TASK BRIEF:
Copy the lines below word for word, starting at the line with "at (819, 749)." and ending at the line with "Go to slide", and include both of those lines.

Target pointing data
|---|
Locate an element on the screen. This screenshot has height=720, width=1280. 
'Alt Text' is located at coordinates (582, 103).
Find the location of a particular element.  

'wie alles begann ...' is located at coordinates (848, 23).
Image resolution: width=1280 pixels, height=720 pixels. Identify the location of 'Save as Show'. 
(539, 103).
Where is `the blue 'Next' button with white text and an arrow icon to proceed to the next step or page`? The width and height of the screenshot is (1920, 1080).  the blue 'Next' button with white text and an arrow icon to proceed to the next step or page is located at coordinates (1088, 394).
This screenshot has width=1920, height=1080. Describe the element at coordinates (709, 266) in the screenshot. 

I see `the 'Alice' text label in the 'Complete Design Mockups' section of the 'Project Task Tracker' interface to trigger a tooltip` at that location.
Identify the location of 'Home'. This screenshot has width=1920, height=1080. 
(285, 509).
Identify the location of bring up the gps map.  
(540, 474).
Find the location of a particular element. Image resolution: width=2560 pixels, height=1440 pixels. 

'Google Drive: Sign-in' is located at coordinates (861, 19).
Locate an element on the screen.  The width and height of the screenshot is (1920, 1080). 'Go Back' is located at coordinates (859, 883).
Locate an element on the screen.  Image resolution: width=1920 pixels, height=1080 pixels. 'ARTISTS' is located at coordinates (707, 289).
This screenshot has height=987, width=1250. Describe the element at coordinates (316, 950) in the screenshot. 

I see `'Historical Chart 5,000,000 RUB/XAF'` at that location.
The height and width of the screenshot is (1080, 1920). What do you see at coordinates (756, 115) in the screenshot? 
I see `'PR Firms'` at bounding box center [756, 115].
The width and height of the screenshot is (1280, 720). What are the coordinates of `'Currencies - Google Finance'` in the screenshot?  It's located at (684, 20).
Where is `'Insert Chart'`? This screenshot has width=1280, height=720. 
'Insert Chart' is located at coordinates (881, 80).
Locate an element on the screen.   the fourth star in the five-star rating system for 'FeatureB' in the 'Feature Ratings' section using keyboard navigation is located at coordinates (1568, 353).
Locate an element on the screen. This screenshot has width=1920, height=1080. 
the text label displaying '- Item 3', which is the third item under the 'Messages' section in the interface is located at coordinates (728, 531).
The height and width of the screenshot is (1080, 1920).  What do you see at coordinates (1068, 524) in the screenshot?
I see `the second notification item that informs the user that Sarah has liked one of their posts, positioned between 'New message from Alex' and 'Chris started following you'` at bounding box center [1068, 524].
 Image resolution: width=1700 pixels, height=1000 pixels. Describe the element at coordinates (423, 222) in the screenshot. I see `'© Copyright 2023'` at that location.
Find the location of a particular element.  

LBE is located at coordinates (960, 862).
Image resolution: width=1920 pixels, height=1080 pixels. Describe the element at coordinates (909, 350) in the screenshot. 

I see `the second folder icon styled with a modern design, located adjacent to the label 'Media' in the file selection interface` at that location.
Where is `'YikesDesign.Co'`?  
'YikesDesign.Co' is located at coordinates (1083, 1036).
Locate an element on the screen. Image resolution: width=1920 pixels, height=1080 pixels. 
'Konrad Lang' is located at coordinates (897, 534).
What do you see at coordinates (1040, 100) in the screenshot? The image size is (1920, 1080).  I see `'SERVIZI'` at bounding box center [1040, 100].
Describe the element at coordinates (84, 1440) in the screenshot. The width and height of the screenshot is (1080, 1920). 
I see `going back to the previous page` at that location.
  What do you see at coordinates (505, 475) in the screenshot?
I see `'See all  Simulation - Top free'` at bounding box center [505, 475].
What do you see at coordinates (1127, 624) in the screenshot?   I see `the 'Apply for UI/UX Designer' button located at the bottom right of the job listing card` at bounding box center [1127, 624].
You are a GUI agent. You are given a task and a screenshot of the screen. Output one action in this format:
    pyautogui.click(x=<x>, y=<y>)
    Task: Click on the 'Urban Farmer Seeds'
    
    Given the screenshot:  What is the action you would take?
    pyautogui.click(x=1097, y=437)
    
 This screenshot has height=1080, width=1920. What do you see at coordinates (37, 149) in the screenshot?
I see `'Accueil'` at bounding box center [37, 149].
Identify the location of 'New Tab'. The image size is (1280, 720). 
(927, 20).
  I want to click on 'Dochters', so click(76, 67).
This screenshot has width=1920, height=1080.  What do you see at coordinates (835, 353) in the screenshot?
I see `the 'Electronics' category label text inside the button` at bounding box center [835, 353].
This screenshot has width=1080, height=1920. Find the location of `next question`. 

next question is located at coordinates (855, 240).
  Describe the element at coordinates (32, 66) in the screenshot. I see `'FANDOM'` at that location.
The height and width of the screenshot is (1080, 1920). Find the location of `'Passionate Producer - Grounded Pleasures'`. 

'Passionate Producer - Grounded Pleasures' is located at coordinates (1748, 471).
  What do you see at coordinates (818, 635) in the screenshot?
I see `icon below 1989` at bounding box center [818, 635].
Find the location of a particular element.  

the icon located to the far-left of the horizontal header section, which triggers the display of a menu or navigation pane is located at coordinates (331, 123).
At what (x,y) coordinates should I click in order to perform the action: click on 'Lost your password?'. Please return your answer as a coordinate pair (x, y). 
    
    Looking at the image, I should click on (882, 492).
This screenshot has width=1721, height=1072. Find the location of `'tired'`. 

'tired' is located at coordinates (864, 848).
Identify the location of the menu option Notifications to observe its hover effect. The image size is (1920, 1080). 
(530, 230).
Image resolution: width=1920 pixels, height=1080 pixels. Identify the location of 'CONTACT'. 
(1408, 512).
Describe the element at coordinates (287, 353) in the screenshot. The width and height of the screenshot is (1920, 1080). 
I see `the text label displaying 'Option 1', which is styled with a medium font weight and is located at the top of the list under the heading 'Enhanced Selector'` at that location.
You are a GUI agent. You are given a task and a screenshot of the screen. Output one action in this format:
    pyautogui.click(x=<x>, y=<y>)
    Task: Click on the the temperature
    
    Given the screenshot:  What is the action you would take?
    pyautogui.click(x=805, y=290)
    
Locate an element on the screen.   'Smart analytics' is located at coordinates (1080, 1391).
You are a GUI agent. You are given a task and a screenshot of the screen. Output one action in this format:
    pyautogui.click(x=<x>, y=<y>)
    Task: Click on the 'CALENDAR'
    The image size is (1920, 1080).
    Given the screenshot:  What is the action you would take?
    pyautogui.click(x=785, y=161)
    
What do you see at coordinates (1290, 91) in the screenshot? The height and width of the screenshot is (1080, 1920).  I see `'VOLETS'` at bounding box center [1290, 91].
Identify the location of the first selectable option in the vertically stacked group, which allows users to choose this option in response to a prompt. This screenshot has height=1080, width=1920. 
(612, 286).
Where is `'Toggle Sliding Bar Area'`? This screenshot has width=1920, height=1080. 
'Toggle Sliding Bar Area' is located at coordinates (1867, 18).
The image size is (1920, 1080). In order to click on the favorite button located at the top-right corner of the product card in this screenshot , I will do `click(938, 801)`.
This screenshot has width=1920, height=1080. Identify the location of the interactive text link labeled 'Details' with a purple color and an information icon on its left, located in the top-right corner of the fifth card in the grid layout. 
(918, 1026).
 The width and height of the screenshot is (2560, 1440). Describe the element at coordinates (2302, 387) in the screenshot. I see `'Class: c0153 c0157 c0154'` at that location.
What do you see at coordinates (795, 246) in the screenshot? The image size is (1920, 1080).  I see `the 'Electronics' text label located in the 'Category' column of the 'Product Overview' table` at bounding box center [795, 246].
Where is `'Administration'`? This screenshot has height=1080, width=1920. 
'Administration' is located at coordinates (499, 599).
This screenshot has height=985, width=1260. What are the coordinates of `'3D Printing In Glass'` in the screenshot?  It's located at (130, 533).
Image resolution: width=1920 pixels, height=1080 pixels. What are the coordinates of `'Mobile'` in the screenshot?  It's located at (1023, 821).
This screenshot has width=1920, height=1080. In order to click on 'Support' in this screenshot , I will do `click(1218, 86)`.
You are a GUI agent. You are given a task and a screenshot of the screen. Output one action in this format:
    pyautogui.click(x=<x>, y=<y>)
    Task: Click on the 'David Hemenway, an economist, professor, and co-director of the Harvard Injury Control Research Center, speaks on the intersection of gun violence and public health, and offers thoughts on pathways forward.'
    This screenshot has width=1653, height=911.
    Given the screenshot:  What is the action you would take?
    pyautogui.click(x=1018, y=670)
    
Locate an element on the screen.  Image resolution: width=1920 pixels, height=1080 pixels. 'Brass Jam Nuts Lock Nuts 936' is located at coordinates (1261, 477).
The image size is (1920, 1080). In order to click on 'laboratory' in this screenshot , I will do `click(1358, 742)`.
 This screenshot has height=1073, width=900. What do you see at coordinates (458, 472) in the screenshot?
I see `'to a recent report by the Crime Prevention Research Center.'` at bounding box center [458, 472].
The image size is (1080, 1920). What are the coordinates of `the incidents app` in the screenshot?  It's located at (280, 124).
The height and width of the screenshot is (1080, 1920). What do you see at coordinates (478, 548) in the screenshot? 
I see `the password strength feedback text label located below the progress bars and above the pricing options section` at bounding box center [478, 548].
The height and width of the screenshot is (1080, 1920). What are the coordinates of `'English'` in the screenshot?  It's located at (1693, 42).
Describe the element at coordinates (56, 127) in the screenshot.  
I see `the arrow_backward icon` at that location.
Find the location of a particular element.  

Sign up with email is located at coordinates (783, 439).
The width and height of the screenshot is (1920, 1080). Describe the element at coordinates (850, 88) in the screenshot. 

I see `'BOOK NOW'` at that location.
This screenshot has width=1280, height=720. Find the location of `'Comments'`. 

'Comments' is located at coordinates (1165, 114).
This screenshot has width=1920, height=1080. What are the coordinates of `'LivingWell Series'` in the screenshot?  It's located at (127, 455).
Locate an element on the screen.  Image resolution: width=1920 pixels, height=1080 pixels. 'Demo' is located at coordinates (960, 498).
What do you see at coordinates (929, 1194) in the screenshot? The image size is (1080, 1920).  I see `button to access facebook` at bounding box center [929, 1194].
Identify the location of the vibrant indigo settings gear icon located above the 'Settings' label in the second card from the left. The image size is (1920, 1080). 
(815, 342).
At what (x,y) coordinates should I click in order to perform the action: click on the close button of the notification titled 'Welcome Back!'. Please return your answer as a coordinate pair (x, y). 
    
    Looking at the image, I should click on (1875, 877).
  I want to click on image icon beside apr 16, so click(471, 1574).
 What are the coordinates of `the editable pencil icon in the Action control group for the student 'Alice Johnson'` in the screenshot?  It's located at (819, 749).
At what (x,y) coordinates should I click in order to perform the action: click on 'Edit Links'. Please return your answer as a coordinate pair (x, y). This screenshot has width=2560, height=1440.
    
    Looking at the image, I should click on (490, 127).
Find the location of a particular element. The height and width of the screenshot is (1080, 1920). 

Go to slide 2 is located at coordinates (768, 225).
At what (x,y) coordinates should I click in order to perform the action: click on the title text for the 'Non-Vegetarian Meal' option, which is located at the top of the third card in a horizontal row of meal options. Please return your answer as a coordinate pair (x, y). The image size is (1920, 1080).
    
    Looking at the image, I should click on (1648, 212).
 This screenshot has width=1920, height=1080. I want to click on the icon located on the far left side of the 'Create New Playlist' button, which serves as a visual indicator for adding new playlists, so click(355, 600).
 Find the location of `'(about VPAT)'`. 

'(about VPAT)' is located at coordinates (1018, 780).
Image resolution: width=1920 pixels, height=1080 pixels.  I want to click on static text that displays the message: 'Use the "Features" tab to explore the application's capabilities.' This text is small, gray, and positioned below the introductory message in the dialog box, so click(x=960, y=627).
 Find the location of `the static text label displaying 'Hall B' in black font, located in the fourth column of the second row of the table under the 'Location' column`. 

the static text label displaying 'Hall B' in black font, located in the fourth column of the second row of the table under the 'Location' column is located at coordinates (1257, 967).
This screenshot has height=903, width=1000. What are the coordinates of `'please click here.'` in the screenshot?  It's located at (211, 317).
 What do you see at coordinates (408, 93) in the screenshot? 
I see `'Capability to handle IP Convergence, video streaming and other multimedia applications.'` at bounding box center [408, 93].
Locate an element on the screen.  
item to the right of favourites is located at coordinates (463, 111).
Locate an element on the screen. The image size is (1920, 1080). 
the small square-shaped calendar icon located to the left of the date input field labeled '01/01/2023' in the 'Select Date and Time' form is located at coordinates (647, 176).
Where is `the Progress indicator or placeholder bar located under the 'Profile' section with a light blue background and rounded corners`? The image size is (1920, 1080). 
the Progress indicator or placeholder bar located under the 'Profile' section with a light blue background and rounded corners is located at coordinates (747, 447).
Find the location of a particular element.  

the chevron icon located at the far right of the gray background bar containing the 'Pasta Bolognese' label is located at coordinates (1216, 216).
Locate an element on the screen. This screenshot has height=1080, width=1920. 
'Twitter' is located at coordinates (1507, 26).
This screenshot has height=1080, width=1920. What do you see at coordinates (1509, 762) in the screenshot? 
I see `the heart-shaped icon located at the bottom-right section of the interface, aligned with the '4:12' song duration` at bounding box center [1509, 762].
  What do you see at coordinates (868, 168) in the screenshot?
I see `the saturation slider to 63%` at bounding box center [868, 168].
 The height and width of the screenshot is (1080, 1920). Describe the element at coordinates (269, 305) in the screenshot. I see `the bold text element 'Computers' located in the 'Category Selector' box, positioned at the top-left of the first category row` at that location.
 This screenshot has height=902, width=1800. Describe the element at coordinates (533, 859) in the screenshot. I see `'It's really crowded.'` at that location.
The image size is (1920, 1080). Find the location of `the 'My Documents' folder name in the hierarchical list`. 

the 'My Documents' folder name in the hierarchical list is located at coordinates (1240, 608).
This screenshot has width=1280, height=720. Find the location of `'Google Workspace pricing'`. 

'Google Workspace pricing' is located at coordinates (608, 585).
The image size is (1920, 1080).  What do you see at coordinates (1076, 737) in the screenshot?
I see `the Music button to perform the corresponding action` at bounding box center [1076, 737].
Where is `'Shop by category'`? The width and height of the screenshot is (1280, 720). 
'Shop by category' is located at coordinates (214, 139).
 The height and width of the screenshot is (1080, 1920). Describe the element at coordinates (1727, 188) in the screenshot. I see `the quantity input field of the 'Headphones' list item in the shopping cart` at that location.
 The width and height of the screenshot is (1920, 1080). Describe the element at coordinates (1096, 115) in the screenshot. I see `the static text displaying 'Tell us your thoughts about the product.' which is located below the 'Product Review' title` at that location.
|---|
OUTPUT OF THE TASK:
 What are the coordinates of `the editable pencil icon in the Action control group for the student 'Alice Johnson'` in the screenshot?  It's located at (819, 749).
At what (x,y) coordinates should I click in order to perform the action: click on 'Edit Links'. Please return your answer as a coordinate pair (x, y). This screenshot has width=2560, height=1440.
    
    Looking at the image, I should click on (490, 127).
Find the location of a particular element. The height and width of the screenshot is (1080, 1920). 

Go to slide 2 is located at coordinates (768, 225).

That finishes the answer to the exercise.